Just for the historical record here are some of the gotchas that are addressed by kafka-storm-starter, i.e. problems you do not need to solve yourself anymore:

Figuring out which Kafka spout in Storm 0.9 works with the latest Kafka 0.8 version. A lot of people tried in vain to use a Kafka spout built for Kafka 0.7 to read from Kafka 0.8. Others didn’t know how to use the available Kafka 0.8 spouts in their code, and so on. In the case of kafka-storm-starter I opted to go with the spout created by wurstmeister, primarily because this spout will soon by the “official” Kafka spout maintained by the Storm project. Unfortunately the latest version of the spout was/is not available in a public Maven repository, so I had take care of that, too, until Storm 0.9.2 will provide the official version.
- Alternatively you can also try Kafka spout of HolmesNL, developed by Mattijs Ugen. I don’t want to talk about the differences to the wurstmeister spout in detail, but essentially the wurstmeister spout uses the Simple Consumer API of Kafka 0.8 whereas the Mattijs’ spout uses the High Level Consumer API.

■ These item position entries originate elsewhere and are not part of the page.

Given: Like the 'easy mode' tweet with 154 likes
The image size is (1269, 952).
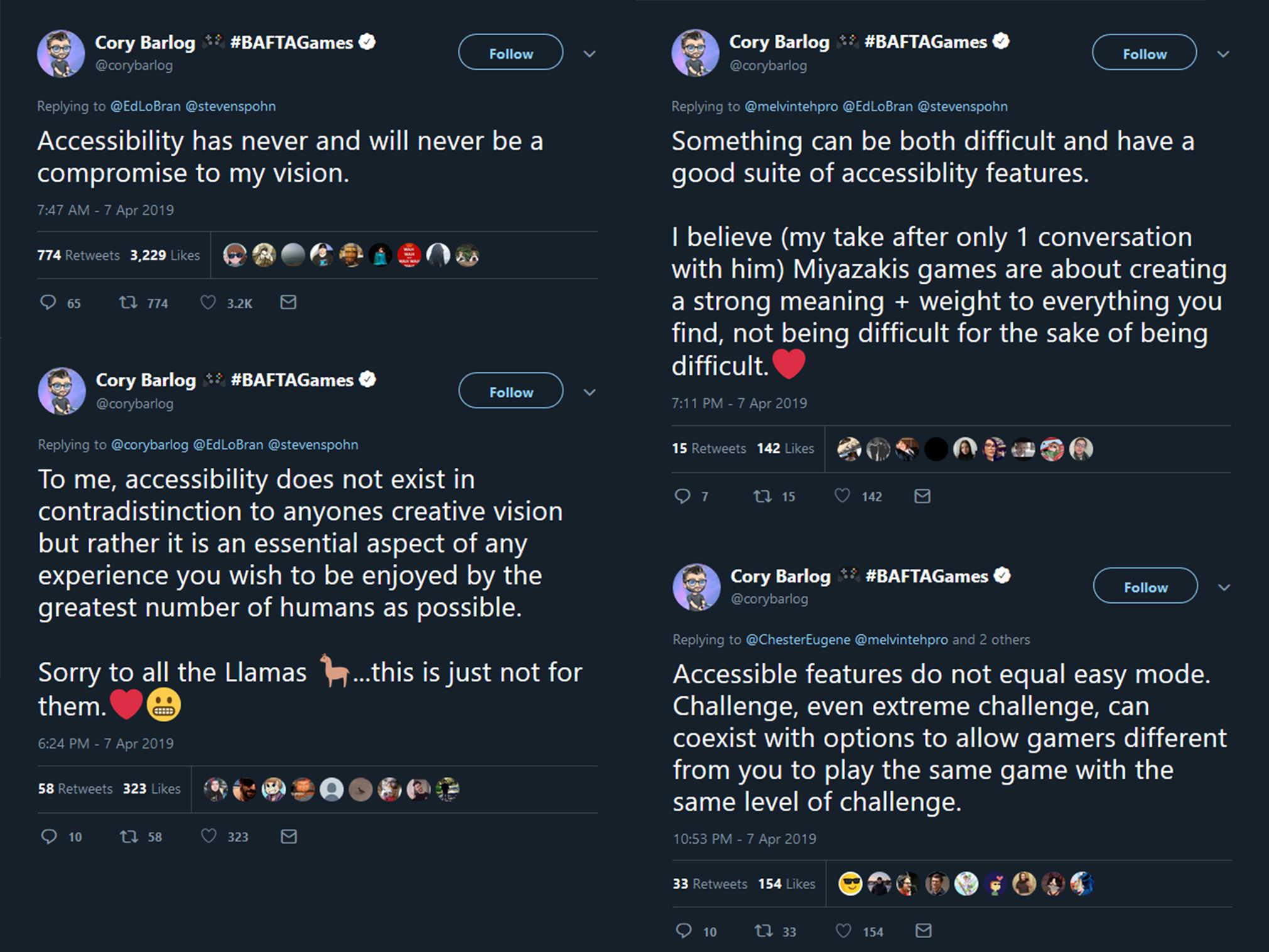Looking at the screenshot, I should click(x=843, y=931).
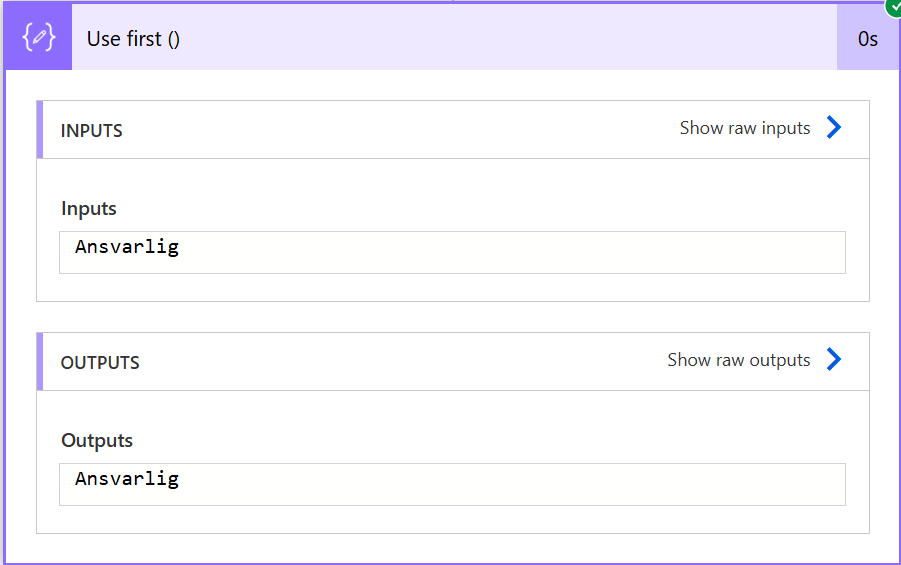Click blank space in the OUTPUTS header row
901x565 pixels.
[400, 362]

Resolving version conflicts between the various software packages. For instance, Storm 0.9.1 has a transitive dependency on Kryo 2.17 because Storm depends on an old version of Carbonite. This causes problems when trying to use Twitter Bijection or Twitter Chill, because those require a newer version of Kryo. (Apart from that Kryo 2.21 also fixes data corruption issues, so you do want the newer version.) To address this issue I filed STORM-263, which is included in upcoming Storm 0.9.2. Thanks to Sam Ritchie, the maintainer of Carbonite, and everyone else involved to get the patch included. Another example is that you must exclude javax.jms:jms (and a few others) when including Kafka into your build dependencies. Or how to handle Netflix (now: Apache) Curator conflicts.

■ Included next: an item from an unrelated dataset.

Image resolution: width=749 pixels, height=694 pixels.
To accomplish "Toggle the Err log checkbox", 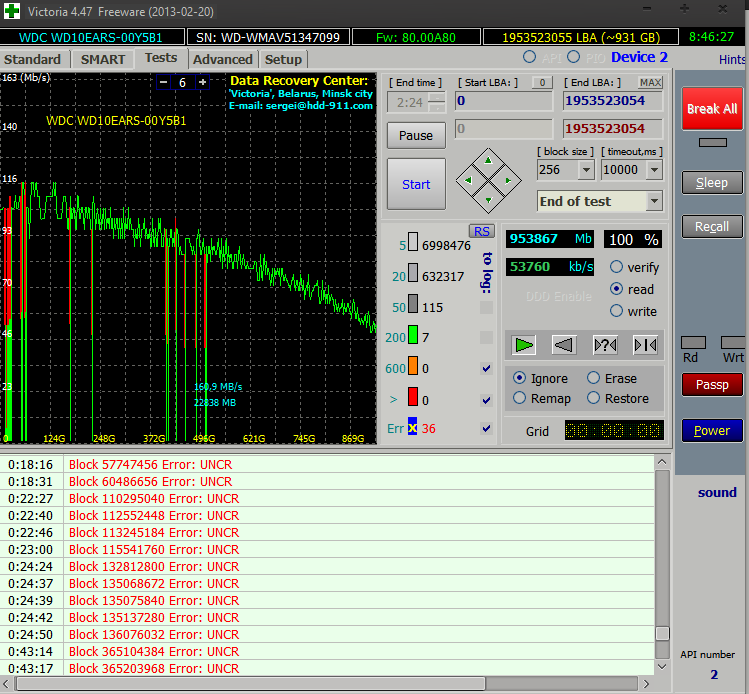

Understanding the various conflicting ZooKeeper versions, and picking a version to go with. Right now Storm and Kafka still prefer very old 3.3.x versions of ZooKeeper, whereas in practice many people run 3.4.x in their infrastructure (e.g. because ZooKeeper 3.4.x is already deployed alongside other infrastructure pieces such as Hadoop clusters when using commercial Hadoop distributions).
How to write unit tests for Storm topologies. A lot of people seem to find references to TestingApiDemo.java while searching the Internet but struggle with extracting these examples out of the Storm code base and merging them into their own project.

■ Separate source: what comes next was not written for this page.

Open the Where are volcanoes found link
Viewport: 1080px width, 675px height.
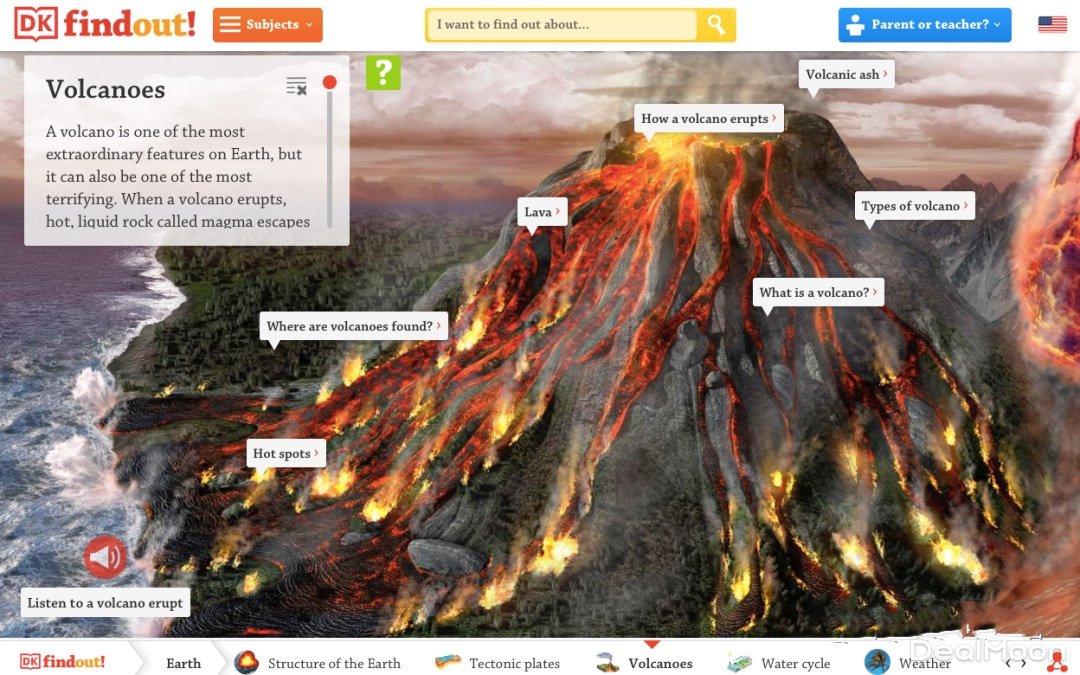[353, 326]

How to write Storm topologies in a way that you can parameterize its components (bolts etc.) with the Avro record type T, so that you don’t need to write a new bolt only because your Avro schema changes. The goal of this code is to show how you can improve the developer/user experience by providing ready-to-use functionality, in this case with regards to (Avro) serialization/deserialization. To tackle this you must understand Storm’s serialization system as well as its run-time behavior.
- While doing that I discovered a (known) Scala bug when I tried to use TypeTag instead of deprecated Manifest to implement e.g. AvroDecoderBolt[T], see SI-5919. This bug is still not fixed in the latest Scala 2.11.1, by the way.
How to write end-to-end Kafka->Storm->Kafka tests.
And so on…

Conclusion

I hope you find kafka-storm-starter useful to bootstrap your own Kafka/Storm application. In the Storm community we are actively working on improving and simplifying the Kafka/Storm integration, so please stay tuned and, above all, thanks for your patience. The upcoming 0.9.2 version of Storm is already a first step in the right direction by bundling a Kafka spout that works with the latest stable version of Kafka (0.8.1.1 at the time of this writing).

Now where to go once you have your Kafka and Storm code ready? At this point you can then use a tool such as Wirbelsturm and its associated Puppet modules to deploy production Kafka and Storm clusters and run your own real-time data processing pipelines at scale.